Classic Yes is the second compilation album by the English progressive rock band Yes, released on 11 December 1981 by Atlantic Records. It was released after the group had disbanded in early 1981, following their 1980 tour in support of their tenth studio album, Drama (1980).
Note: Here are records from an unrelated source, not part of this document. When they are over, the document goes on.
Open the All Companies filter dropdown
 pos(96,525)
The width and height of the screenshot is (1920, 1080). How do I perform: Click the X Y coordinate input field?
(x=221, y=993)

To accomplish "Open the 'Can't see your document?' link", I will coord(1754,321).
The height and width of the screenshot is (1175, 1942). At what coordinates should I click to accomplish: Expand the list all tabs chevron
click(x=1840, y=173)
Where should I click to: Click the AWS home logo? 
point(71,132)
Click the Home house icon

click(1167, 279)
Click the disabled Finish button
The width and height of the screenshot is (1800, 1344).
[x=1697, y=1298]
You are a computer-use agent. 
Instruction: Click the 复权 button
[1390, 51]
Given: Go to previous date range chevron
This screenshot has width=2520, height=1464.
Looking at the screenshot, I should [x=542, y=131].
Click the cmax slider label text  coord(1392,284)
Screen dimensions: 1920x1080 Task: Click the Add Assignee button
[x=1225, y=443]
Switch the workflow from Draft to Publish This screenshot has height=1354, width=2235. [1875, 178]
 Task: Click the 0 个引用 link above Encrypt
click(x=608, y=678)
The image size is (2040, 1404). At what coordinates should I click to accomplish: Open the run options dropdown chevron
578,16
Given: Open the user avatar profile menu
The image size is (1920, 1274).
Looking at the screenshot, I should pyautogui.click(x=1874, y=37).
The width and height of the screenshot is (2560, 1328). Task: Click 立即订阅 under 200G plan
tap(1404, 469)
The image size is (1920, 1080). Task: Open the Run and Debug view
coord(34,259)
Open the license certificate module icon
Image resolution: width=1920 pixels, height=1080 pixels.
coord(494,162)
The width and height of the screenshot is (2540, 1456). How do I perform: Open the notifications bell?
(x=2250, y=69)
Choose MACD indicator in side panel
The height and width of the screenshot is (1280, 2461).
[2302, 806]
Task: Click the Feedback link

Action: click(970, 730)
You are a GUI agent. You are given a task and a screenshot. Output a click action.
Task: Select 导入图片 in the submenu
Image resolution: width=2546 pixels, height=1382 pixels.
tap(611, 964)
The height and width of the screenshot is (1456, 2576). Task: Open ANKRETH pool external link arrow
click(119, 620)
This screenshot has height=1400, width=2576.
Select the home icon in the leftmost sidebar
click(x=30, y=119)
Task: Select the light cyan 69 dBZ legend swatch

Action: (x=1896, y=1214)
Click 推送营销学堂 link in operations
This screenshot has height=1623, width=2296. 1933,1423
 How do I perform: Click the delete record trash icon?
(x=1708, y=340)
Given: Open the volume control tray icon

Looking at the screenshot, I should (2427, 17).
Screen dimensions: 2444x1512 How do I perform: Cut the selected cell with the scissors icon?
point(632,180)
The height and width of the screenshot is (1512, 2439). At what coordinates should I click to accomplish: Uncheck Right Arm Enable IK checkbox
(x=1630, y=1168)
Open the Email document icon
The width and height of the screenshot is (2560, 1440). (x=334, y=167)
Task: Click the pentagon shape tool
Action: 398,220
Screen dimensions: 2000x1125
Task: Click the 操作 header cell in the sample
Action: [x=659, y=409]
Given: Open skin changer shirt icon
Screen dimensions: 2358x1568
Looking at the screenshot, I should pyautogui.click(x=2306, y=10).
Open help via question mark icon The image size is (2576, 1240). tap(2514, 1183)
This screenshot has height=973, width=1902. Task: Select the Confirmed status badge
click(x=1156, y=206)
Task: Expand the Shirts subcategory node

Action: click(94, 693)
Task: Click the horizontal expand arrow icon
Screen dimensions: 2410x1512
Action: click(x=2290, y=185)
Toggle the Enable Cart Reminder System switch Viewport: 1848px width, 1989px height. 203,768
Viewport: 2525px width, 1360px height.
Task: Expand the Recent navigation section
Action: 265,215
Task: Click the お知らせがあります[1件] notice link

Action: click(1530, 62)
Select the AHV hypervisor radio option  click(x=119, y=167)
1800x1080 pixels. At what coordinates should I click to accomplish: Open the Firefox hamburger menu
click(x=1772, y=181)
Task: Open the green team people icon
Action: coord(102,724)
The tracks were compiled by bassist Chris Squire and the cover was designed by Roger Dean.

Upon its release, it charted at No. 142 on the US Billboard 200. Some pressings included a free single of previously unreleased live versions of "Roundabout" and "I've Seen All Good People". The album became a strong seller, and was certified platinum by the Recording Industry Association of America (RIAA) for selling over one million copies.

Professional ratings
Review scores
| Source | Rating |
| AllMusic | Star Half star |

==Track listing==

Side one
| No. | Title | Writer(s) | Original album | Length |
|---|---|---|---|---|
| 1. | "Heart of the Sunrise" | Jon Anderson, Chris Squire, Bill Bruford | Fragile (1971) | 10:34 |
| 2. | "Wonderous Stories" | Anderson | Going for the One (1977) | 3:45 |
| 3. | "Yours Is No Disgrace" | Anderson, Squire, Bruford, Steve Howe, Tony Kaye | The Yes Album (1971) | 9:41 |

Side two
| No. | Title | Writer(s) | Original album | Length |
|---|---|---|---|---|
| 4. | "Starship Trooper"" | Anderson, Squire, Howe | The Yes Album | 9:29 |
| 5. | "Long Distance Runaround" | Anderson | Fragile | 3:30 |
| 6. | "The Fish" | Squire | Fragile | 2:36 |
| 7. | "And You and I"" | Anderson, Bruford, Howe, Squire | Close to the Edge (1972) | 10:03 |

Bonus single, side one
| No. | Title | Writer(s) | Length |
|---|---|---|---|
| 8. | "Roundabout" (Live at Oakland Coliseum, 7 October 1978) | Anderson, Howe | 7:47 |

Bonus single, side two
| No. | Title | Writer(s) | Length |
|---|---|---|---|
| 9. | "I've Seen All Good People" (Live at Empire Pool, 28 October 1978) | Anderson, Squire | 7:24 |

==Personnel==
Yes
- Jon Anderson – lead vocals
- Steve Howe – guitars, vocals
- Chris Squire – bass guitar, vocals
- Tony Kaye – keyboards on "Yours Is No Disgrace" and "Starship Trooper"
- Rick Wakeman – keyboards on everything else
- Alan White – drums on "Wonderous Stories", "Roundabout", and "I've Seen All Good People"
- Bill Bruford – drums on everything else

Production
- Chris Squire – album compilation
- Yes – production
- Eddie Offord – production, engineer

==Charts==

| Chart (1981) | Peak position |
|---|---|
| US Billboard 200 | 142 |

== Certifications ==

| Region | Certification | Certified units/sales |
| United Kingdom (BPI) | Silver | 60,000^{^} |
| United States (RIAA) | Platinum | 1,000,000^{^} |
^{^} Shipments figures based on certification alone.